Ich wollte für einen Bekannten ein OpenElec (Kodi) auf einem RaspberryPi via SSH nach außen zugänglich machen. Das eigentliche Problem ist, dass man die Zugangsdaten (Username root oder Passwort openelec) in der Kommandozeile nicht ändern kann, aufgrund von deaktiviertem sudo. So entsteht, wenn man eine Portweiterleitung im Router auf den Raspberry einstellt, eine unangenehme Sicherheitslücke. Wenn man das Passwort nicht ändern kann, bleibt noch die Möglichkeit den Zugang zu SSH über Passwörter zu deaktivieren. Schlau gedacht und damit /etc/ssh/sshd_config angepasst: PasswordAuthentication no. Schade, das Filesystem ist read-only, speichern nicht möglich. Einen Remount mit rw ging nicht.
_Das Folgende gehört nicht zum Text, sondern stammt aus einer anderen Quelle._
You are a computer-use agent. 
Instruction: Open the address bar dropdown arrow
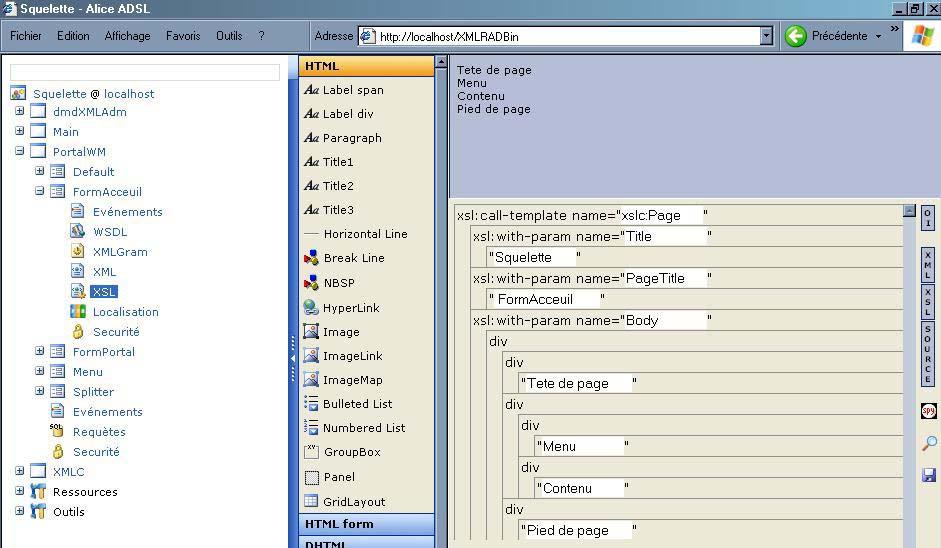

Aber man kann dem SSHDaemon trotzdem Startparameter unterschieben.
Der SSHD Start wird in folgender Datei definiert:
/usr/lib/systemd/system/sshd.service.
Und die sucht Konfigurationen wiederum hier:
/storage/.cache/services/sshd.conf.
In Zeile 2 kann man nun folgendes eintragen:
SSH_ARGS="-o 'PasswordAuthentication no'".
Beim nächsten Neustart ist die Passwortabfrage deaktiviert.
Darum vorsicht, den Public Key vorher in
/storage/.ssh/authorized_keys kopieren.